[Brief]: Return all lines of the data in which the string "Gallone" occurs.

BEGIN Data for analysis

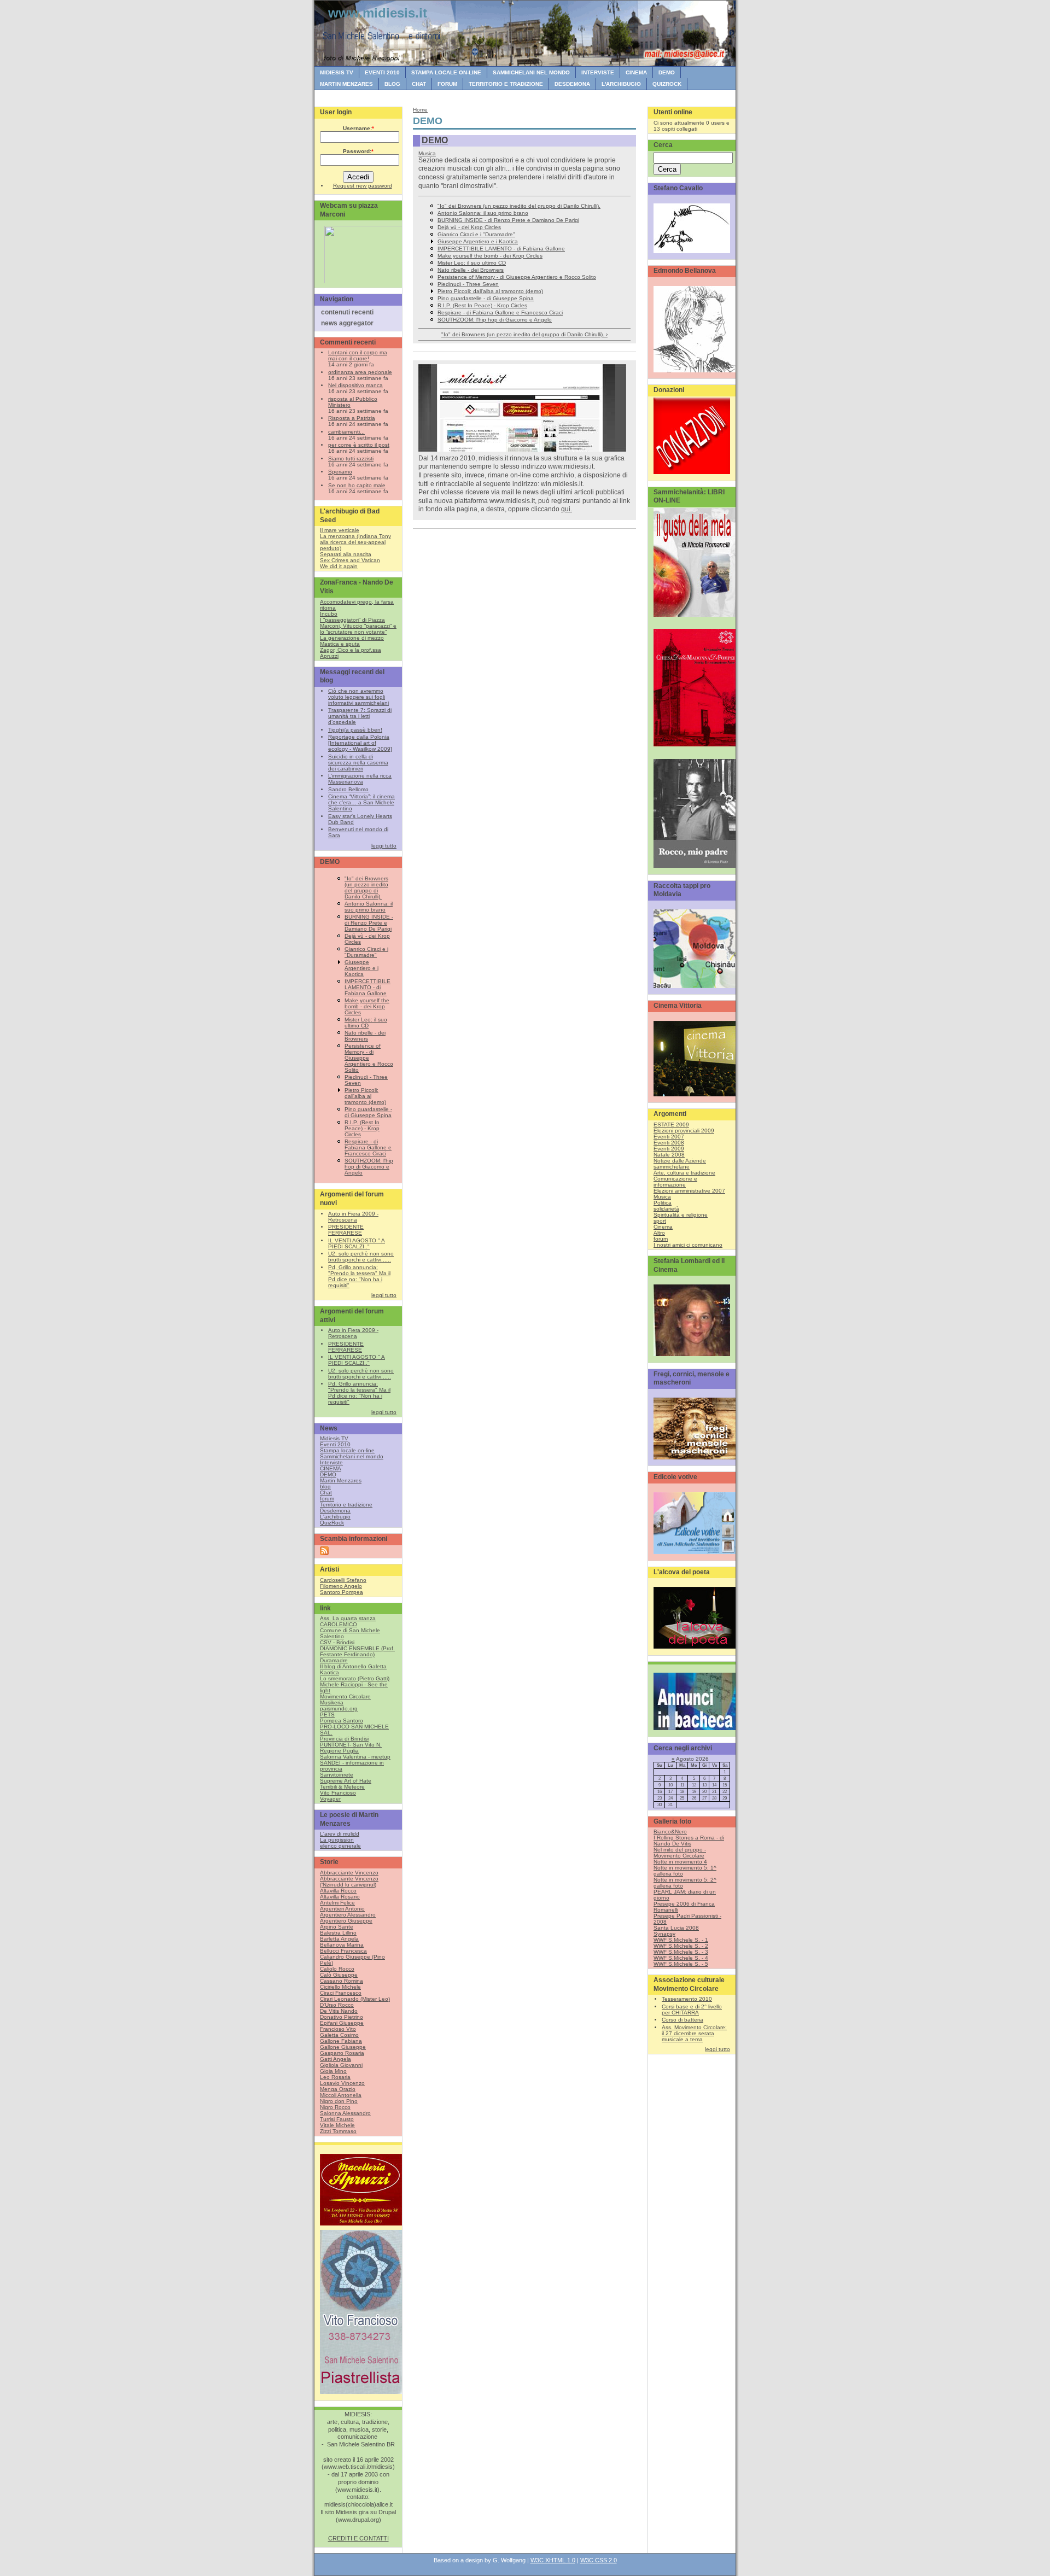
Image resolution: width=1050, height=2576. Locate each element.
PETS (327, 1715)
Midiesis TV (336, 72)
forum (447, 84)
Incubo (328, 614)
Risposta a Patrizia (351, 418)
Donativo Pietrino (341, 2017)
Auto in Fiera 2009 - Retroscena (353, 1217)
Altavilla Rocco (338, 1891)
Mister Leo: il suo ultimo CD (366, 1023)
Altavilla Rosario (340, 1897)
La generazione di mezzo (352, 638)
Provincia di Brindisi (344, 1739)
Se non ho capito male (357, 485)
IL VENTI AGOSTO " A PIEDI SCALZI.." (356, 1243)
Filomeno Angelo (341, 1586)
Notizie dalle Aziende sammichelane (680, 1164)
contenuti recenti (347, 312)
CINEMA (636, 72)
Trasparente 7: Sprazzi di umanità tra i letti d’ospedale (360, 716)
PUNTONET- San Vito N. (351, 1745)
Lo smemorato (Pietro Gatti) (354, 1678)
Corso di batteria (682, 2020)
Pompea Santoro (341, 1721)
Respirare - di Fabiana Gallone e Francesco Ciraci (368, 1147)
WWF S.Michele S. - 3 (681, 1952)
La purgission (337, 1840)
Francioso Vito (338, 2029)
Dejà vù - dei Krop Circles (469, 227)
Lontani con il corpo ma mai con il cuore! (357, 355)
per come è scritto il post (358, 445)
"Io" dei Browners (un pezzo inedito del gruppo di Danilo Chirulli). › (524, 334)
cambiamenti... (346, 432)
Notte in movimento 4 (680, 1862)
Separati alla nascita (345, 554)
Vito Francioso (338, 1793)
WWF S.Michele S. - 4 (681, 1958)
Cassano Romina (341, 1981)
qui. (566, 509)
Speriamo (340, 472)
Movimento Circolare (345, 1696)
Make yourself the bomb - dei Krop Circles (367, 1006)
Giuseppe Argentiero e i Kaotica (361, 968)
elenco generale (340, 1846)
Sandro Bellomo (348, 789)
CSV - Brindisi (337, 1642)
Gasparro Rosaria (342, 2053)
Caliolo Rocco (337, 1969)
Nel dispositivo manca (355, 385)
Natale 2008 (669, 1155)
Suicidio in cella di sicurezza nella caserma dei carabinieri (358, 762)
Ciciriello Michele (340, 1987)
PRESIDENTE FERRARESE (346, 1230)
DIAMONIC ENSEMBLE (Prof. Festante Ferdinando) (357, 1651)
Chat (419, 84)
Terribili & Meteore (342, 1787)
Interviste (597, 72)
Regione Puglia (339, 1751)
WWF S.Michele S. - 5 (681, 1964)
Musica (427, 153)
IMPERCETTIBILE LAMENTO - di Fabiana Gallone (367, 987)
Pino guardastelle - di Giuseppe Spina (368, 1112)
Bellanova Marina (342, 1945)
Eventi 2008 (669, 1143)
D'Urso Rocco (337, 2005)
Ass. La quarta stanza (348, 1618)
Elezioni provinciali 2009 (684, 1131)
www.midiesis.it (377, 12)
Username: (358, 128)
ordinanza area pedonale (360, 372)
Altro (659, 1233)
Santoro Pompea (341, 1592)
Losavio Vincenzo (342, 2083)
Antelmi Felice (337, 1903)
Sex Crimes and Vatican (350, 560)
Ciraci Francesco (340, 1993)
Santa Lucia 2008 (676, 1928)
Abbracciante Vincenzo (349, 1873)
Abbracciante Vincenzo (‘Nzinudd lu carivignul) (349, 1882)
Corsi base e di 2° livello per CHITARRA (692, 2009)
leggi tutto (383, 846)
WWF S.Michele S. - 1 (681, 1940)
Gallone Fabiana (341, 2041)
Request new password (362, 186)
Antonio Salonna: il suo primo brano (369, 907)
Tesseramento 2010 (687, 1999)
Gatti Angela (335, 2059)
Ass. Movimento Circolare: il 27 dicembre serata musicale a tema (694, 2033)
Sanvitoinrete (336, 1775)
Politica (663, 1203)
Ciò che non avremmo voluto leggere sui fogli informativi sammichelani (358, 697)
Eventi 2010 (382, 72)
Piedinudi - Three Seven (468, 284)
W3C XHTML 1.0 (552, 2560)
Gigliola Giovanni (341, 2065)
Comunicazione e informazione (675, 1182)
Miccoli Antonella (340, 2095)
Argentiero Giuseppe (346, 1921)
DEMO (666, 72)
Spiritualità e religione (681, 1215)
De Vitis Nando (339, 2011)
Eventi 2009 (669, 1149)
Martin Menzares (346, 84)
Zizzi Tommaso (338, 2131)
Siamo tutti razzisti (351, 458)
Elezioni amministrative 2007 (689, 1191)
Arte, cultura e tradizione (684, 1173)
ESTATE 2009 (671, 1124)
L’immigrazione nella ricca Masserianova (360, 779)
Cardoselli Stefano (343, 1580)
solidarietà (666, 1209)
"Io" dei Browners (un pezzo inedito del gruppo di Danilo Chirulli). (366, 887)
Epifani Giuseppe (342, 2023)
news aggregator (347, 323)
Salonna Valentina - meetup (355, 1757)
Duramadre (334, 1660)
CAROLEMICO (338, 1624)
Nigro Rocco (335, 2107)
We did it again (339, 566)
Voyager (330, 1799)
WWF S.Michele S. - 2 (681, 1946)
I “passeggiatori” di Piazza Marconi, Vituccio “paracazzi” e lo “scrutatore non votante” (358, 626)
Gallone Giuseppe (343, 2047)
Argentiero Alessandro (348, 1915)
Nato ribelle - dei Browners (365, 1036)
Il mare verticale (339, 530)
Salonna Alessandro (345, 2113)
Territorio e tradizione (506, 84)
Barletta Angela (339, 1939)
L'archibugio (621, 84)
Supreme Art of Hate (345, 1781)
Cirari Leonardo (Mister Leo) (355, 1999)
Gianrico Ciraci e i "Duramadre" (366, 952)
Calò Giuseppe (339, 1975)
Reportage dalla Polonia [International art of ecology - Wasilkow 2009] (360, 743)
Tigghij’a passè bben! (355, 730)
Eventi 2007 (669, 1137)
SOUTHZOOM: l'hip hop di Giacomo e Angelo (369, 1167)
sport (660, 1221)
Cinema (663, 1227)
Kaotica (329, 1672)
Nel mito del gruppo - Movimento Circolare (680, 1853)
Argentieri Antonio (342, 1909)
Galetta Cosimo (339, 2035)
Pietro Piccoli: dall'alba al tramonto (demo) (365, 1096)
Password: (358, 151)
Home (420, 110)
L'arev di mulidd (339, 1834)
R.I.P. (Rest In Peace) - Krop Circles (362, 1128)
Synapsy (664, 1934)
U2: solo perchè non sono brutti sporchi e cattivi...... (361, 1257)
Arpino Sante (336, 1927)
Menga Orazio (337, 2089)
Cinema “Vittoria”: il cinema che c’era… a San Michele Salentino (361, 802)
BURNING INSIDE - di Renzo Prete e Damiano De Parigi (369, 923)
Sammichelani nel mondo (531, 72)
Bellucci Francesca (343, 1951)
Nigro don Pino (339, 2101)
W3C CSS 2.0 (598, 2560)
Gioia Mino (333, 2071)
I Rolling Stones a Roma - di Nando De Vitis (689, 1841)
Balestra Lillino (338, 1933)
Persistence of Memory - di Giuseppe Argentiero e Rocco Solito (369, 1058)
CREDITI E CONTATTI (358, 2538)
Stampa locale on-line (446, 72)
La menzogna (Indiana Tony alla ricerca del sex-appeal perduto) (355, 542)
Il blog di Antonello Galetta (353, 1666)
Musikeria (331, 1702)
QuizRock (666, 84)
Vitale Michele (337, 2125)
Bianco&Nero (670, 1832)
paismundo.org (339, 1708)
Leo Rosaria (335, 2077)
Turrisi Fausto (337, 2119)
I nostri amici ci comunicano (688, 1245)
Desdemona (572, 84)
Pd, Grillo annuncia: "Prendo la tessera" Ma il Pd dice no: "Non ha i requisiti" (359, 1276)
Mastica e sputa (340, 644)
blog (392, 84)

END Data for analysis

[Solution to the exercise]:
Respirare - di Fabiana Gallone e Francesco Ciraci (368, 1147)
IMPERCETTIBILE LAMENTO - di Fabiana Gallone (367, 987)
Gallone Fabiana (341, 2041)
Gallone Giuseppe (343, 2047)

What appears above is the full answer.